古い教材で見られる「アスファルトジュート一重巻」は、現在の公開用説明では一般化しません。現行の公共建築工事仕様に沿って、外面被覆管、プライマー、防食テープやペトロラタム系防食材など、設計仕様で定めた方法として説明します。

接合・支持・地下埋設の正解施工

強欲な青木
地下なら、ねじ接続と決めてしまえば簡単ではないですか。

地盤変位、口径、管材、接合部強度、防食、保守を合わせて決めます。「地下=ねじだけ」という一律判断はできません。
消防設備士

国土交通省の公共建築工事標準仕様書は、地中埋設深さ、防食材と施工方法、寒冷地の凍結深度を示しています。消防庁の耐震研究資料は、土中埋設配管の回避、ねじ継手・溶接部の防錆、地盤変動・不等沈下への対策を示しています。

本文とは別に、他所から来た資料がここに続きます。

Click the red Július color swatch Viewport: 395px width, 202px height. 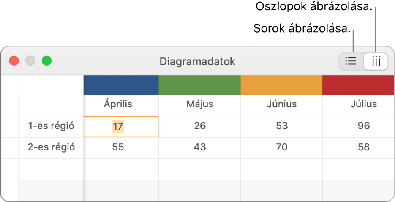pos(358,85)
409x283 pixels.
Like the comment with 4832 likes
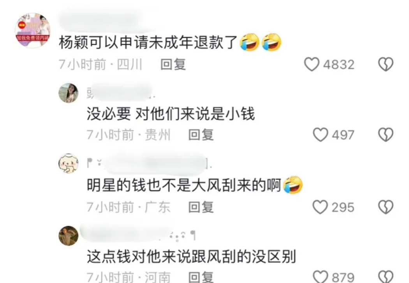312,64
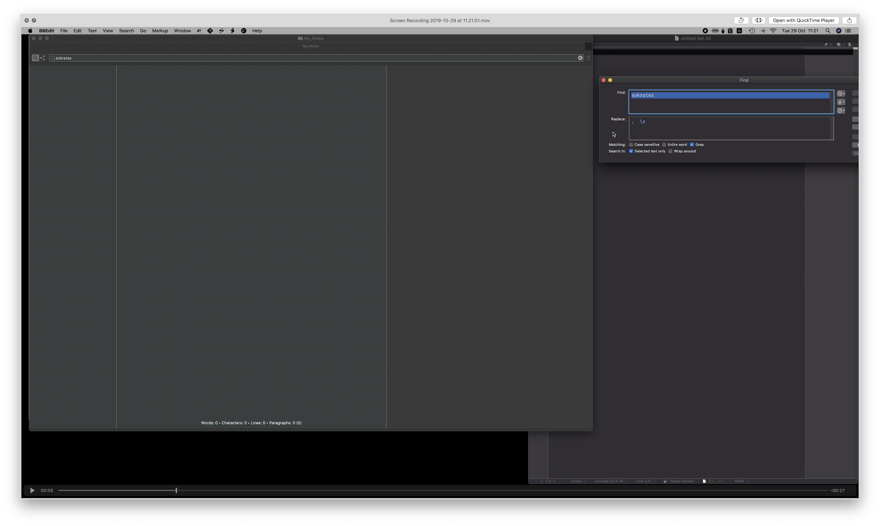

施工は「接合だけ」で決めず、支持・耐震・防食・保守まで一組で考える。

 

 

⚠よく出る注意ポイント

  1. SS400の400は硬度 → 引張強さの下限値
  2. 圧力配管用炭素鋼鋼管はSGP → STPG
  3. Sch40は肉厚40mm → 呼び厚さの区分番号
  4. エルボは同径管の直線延長 → 方向転換
  5. クロスは3本の管をY字に接続 → クロスは4方向、Yは3方向
  6. レジューサは同径管を接続 → 異径管を接続
  7. ソケットは管端を閉じる → 閉じるのはキャップ
  8. 地下埋設は必ずねじ接続 → 条件に応じて接合方法を選ぶ

 

 

✍過去問で確認しよう

この単元の収録過去問は、全部で5問です。

 

一般構造用圧延鋼材に関する次の記述のうち、文中の(ア)(イ)に当てはまる語句の組合せとして、正しいものはどれか。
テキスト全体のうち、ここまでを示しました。